According to Moskowitz, PrettyDamnQuick has competition in legacy systems that still use paper and spreadsheets for sorting data. He said this is especially so because logistics is an old industry and one of the latecomers in terms of adopting digital technologies. Moskowitz said PrettyDamnQuick’s automation capabilities sets it apart from other traditional logistics processing companies.

PrettyDamnQuick’s other competitors include Amazon, ShipStation, EasyShip and software-powered third-party logistics solutions (3PLs) as well as internal manual spreadsheets. The company’s customers include eHouse, Loom&Table, Apricoat and Israel’s Strauss Group.

Just like Amazon

Moskowitz argued that Amazon is just a highly sophisticated delivery business. “If you think about what Amazon does, that they’re getting a product from point A to point B as fast as possible. It doesn’t exactly matter to them what the product is. This is our goal: delivery that leverages data to provide the best customer experience,” he added.

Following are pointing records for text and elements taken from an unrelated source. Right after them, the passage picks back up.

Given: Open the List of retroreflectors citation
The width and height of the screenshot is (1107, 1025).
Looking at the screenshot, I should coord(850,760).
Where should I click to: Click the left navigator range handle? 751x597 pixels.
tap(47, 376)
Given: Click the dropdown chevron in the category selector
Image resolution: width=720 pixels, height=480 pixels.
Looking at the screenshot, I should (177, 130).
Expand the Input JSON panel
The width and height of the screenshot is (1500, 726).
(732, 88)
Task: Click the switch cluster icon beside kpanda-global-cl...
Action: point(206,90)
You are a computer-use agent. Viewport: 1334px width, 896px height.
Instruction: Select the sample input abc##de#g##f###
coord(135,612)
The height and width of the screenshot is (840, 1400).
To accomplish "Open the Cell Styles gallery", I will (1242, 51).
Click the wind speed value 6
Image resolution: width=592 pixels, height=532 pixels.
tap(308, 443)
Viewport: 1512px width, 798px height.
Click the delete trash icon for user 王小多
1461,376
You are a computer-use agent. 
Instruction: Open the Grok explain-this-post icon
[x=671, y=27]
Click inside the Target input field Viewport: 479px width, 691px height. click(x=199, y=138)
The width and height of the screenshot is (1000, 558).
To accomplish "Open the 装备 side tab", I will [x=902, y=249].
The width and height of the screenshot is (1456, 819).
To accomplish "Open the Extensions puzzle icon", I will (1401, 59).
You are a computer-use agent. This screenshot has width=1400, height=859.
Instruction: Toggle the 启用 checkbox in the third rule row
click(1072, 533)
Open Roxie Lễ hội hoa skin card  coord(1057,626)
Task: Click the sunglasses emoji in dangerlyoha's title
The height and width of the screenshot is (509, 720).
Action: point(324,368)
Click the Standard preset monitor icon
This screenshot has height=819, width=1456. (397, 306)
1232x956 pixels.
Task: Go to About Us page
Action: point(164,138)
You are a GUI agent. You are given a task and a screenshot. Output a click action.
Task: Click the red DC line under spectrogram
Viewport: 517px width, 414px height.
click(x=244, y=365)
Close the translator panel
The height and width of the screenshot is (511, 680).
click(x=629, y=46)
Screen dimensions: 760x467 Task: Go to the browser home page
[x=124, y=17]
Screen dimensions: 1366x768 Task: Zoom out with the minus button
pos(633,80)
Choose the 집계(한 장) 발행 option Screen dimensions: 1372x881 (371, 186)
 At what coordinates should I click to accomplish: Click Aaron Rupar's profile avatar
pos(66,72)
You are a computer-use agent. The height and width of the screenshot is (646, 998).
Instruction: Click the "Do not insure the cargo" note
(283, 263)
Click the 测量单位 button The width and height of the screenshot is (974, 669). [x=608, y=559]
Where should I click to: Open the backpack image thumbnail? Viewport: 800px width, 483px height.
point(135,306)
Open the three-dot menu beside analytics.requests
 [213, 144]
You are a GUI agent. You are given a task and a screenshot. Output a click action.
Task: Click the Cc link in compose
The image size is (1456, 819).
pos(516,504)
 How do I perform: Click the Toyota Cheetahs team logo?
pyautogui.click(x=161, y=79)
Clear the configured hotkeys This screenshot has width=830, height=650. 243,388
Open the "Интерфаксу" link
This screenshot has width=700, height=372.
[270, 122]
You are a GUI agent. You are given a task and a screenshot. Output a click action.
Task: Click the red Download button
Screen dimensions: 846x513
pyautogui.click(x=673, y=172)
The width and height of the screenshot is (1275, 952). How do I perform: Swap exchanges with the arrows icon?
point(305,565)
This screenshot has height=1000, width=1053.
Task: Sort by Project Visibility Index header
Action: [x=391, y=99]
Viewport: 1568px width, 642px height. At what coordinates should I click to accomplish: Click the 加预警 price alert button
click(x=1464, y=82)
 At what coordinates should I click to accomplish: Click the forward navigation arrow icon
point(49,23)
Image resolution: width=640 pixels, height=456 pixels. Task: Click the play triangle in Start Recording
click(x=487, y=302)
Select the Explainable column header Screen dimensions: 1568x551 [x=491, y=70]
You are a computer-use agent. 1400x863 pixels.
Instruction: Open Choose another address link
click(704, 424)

Moskowitz said PrettyDamnQuick is bringing the Amazon experience to small and midsized businesses (SMSBs) by giving them the power and toolsets they need to set up an expectation in the checkout, helping them make deliveries at a fraction of the time it takes others.

“PrettyDamnQuick represents a new generation of ecommerce technology vendors focused on empowering small, micro and nano businesses to compete with their much larger competitors,” stated Yonatan Mandelbaum, Principal at TLV Partners, in the company’s press release.

Mandelbaum told VentureBeat that TLV Partners is looking to partner with driven founders. He said Moskowitz, cofounder Liran Erez, and the entire PrettyDamnQuick team have set out on a mission to enable small merchants to develop a long term relationship with their customers in a way that’s different from what has existed before.

“PrettyDamnQuick is building some of the most crucial tools to automate the delivery process for small businesses — as the company continues to expand its product offering in the next few years,” Mandelbaum said. PrettyDamnQuick will help small businesses, even those  with zero logistics expertise, solve their problems — making it easier to compete with their much larger competitors, Mandelbaum said.

Milestones to expect

This funding round was led by TLV Partners with participation from Ground Up Ventures, Verissimo Ventures, and some of Israel’s largest shipping, logistics and ecommerce brands. PrettyDamnQuick says the additional capital will help the company expand its platform into the U.S. market, where it will begin to serve nearly two million online stores through the established Shopify App Store ecosystem. The company plans to open an office in New York in the following months, where it will base its global presence.

Moskowitz cofounded PrettyDamnQuick with Erez in 2020. PrettyDamnQuick currently has a headcount of 30 and plans to double that number in the next six months. The company’s new product is available in a pre-launch phase for free to qualifying merchants and will be released publicly on the Shopify App Store later this year.